Gap junctional communication between the oocyte and the surrounding somatic cells regulates oocyte meiotic maturation. (A) High levels of cyclic adenosine 3′, 5′-monophosphate (cAMP) in the oocyte inhibit meiotic maturation in mammals. The inhibitory cAMP is produced by the oocyte itself via the activation of the GPR3/Gs/adenylyl cyclase pathway. Guanosine 3′, 5′-cyclic monophosphate (cGMP) produced by the cumulus somatic cells flows through gap junctions into the oocyte to inhibit PDE3A, the phosphodiesterase responsible for the hydrolysis of cAMP. The oocyte stimulates the expression of natriuretic peptide receptor 2 (NPR2) (red), a guanylyl cyclase, in the cumulus cells. Mural granulosa cells induce the generation of cGMP by secreting the NPR2 ligand, natriuretic peptide precursor type C (NPPC) (green).

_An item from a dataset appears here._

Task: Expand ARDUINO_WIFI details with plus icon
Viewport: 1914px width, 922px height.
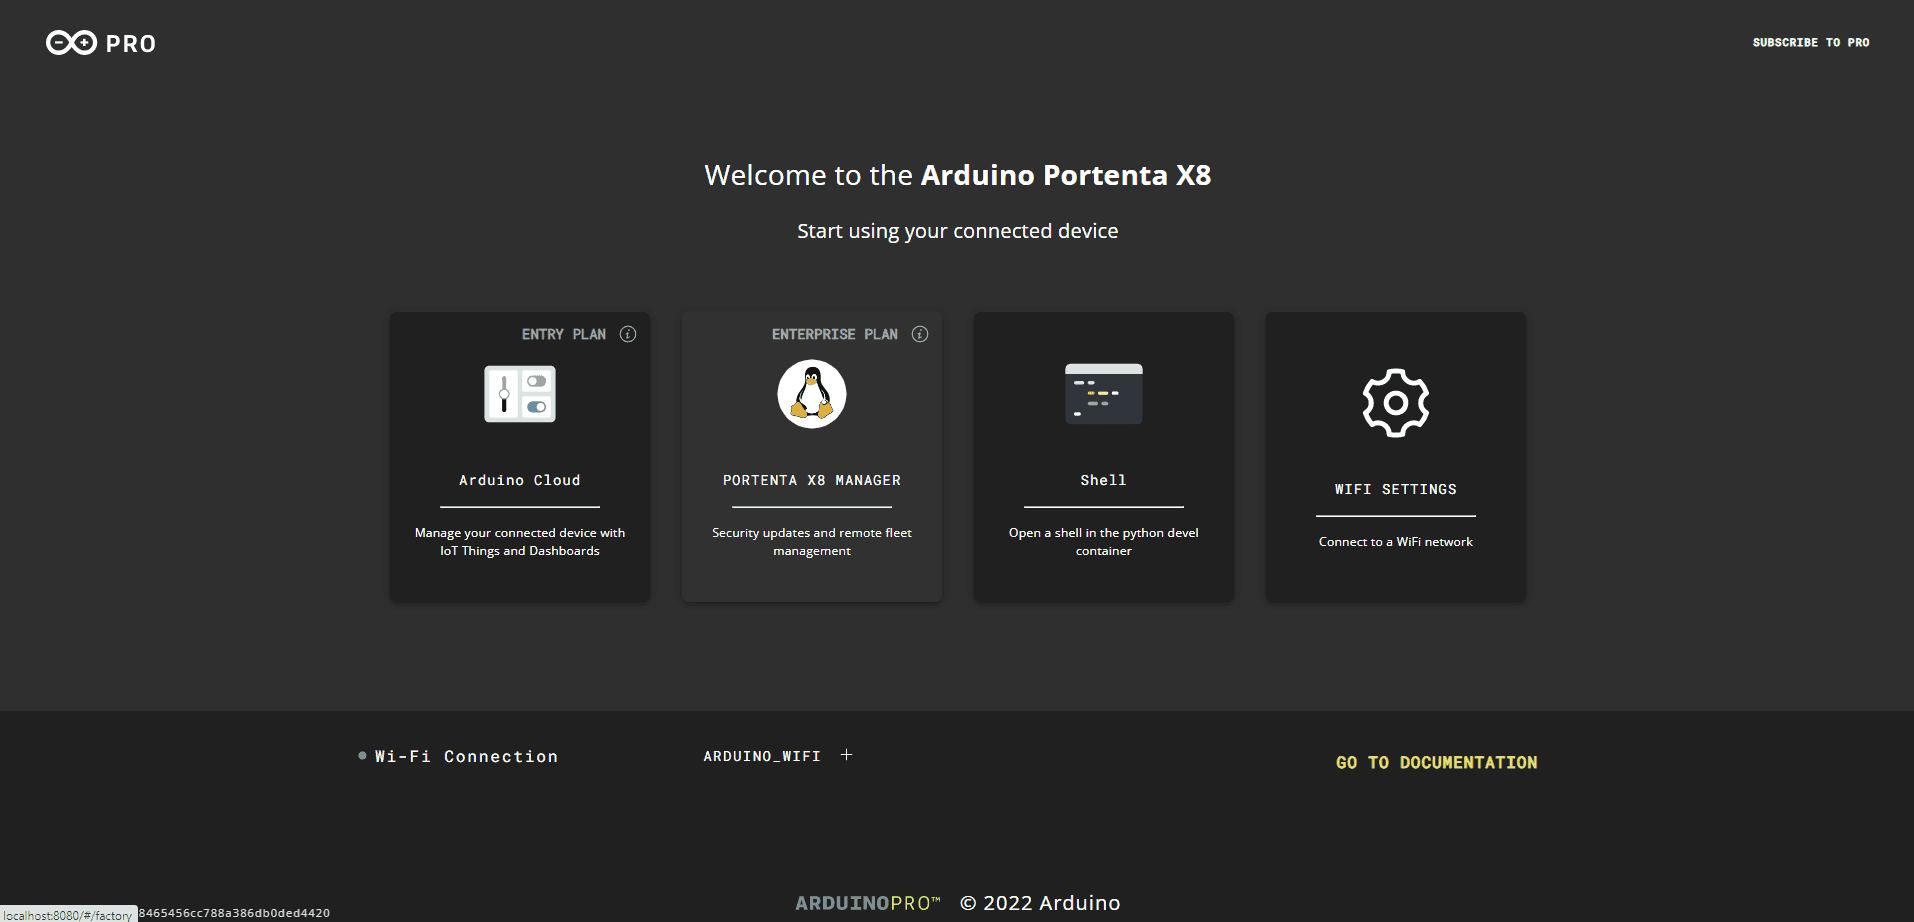Action: point(846,755)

Binding of luteinizing hormone (LH) to its G protein-coupled receptor (GPCR) (blue) reverses the inhibition of meiotic maturation by decreasing the synthesis of cGMP in the somatic follicular layer and by blocking its diffusion through gap junctions. (B) In C. elegans, the Gα_o/i pathway in gonadal sheath cells (blue) leads to the inactivation of adenylate cyclase 4 (ACY-4) and subsequently protein kinase A (PKA) in the absence of sperm. This inhibition is postulated to stabilize gonadal sheath-to-oocyte gap junctions composed of innexin (Inx) proteins (Inx-22 and Inx-14), and thereby allow the influx of a negative regulatory signal into the oocyte, which blocks MAP kinase (MAPK) activation and meiotic maturation. In parallel, the VAB-1/Ephrin Receptor in the oocyte inhibits MAPK and oocyte maturation. Sperm-derived major sperm protein (MSP) antagonizes both the sheath Gα_o/i and oocyte VAB-1 signaling pathways, while simultaneously activating the sheath Gα_s pathway, resulting in MAPK activation and meiotic maturation. It is hypothesized that the Gα_s pathway destabilizes sheath-oocyte gap junctions. The nuclear POU homeodomain protein is required for proper differentiation of gonadal sheath cells. (B, Adapted from Govindan et al. 2006 and Sun et al. 2009; reprinted with express permission from Qing-Yuan Sun and David Greenstein, respectively.)

Figure 4.

Regulatory genes affecting meiotic maturation in Drosophila. Evidence in Drosophila suggests that high levels of Cdk1/Cyclin B activity are required for meiotic maturation. The Polo kinase phosphorylates and activates the phosphatase Twine/Cdc25, which in turn phosphorylates and activates Cdk1. Before nuclear envelope breakdown (NEB), Matrimony sets the timing of meiotic maturation by inhibiting Polo activity. Endos positively regulates the timing of meiotic maturation by regulating the levels of Polo and Twine/Cdc25, which are required to promote Cdk1/Cyclin B activation. Independently, Endos inhibits the predicted E3 ubiquitin ligase Early Girl. The Greatwall kinase also inhibits Polo.